OCAIMay 9

Select-then-differentiate: Solving Bilevel Optimization with Manifold Lower-level Solution Sets

arXiv:2605.0920996.8
AI Analysis

For researchers in bilevel optimization and hyperparameter tuning, this work provides a theoretical and algorithmic framework for handling non-isolated lower-level solution sets, which is a common but previously underexplored scenario.

This paper addresses optimistic bilevel optimization when the lower-level problem has a manifold of minimizers, showing that differentiability of the hyper-objective requires uniqueness of the optimistic selection rather than a singleton solution set. The proposed HG-MS method achieves convergence to a stationary point with complexity governed by the intrinsic dimension of the solution manifold and obtains state-of-the-art results on LLM source reweighting tasks, including best GSM8K/MATH scores across tested backbones.

We study optimistic bilevel optimization when the lower-level problem has a non-isolated manifold of minimizers. In this setting, the hyper-objective may be non-differentiable because the upper-level criterion must choose among multiple lower-level solutions. Under a local Polyak--Łojasiewicz (PŁ) condition, we show that differentiability does not require the lower-level solution set to be a singleton: uniqueness of the optimistic selection is sufficient. This yields an explicit pseudoinverse-based hyper-gradient formula extending the classical singleton-minimizer result.
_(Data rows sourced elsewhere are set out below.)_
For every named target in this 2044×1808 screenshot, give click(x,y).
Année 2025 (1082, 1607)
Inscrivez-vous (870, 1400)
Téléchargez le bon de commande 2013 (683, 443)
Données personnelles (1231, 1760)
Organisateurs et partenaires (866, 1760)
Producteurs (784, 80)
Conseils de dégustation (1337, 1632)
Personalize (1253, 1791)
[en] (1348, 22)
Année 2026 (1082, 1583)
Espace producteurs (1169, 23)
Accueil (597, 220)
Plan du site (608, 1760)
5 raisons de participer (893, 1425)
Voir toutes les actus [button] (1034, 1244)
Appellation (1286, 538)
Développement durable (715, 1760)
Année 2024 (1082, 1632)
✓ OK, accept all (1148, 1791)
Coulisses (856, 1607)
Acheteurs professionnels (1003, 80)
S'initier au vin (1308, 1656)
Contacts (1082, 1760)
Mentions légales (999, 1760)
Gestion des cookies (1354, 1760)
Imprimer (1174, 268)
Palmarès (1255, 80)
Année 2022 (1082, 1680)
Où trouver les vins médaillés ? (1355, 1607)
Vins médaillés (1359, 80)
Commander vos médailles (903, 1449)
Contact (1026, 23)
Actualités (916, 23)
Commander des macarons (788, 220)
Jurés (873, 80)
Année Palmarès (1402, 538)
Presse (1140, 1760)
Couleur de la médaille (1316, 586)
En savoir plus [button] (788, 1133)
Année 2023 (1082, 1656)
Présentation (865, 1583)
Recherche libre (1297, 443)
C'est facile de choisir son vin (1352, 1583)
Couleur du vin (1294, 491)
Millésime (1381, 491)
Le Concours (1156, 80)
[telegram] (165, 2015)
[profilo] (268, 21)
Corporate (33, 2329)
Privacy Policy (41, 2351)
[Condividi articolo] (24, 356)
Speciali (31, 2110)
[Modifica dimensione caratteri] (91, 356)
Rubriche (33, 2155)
We further characterize the regularity of the hyper-objective: non-degeneracy of the selected minimizer along the solution manifold yields local smoothness, while failure of uniqueness can create many non-differentiable points and failure of non-degeneracy can destroy all positive Hölder regularity of the hyper-gradient. Motivated by this theory, we propose HG-MS, a select-then-differentiate method combining explicit optimistic selection with efficient pseudoinverse-based hyper-gradient computation. Despite the nonconvex nature of optimistic selection over the lower-level solution manifold, we show that HG-MS converges to a stationary point of the optimistic objective with complexity governed by the intrinsic dimension of the solution manifold rather than its ambient dimension. Empirically, we test a practical variant of HG-MS for matched-budget LLM source reweighting. This variant preserves the select-then-differentiate principle and obtains the best GSM8K/MATH scores across the tested backbones, along with competitive or best MT-Bench instruction-following results.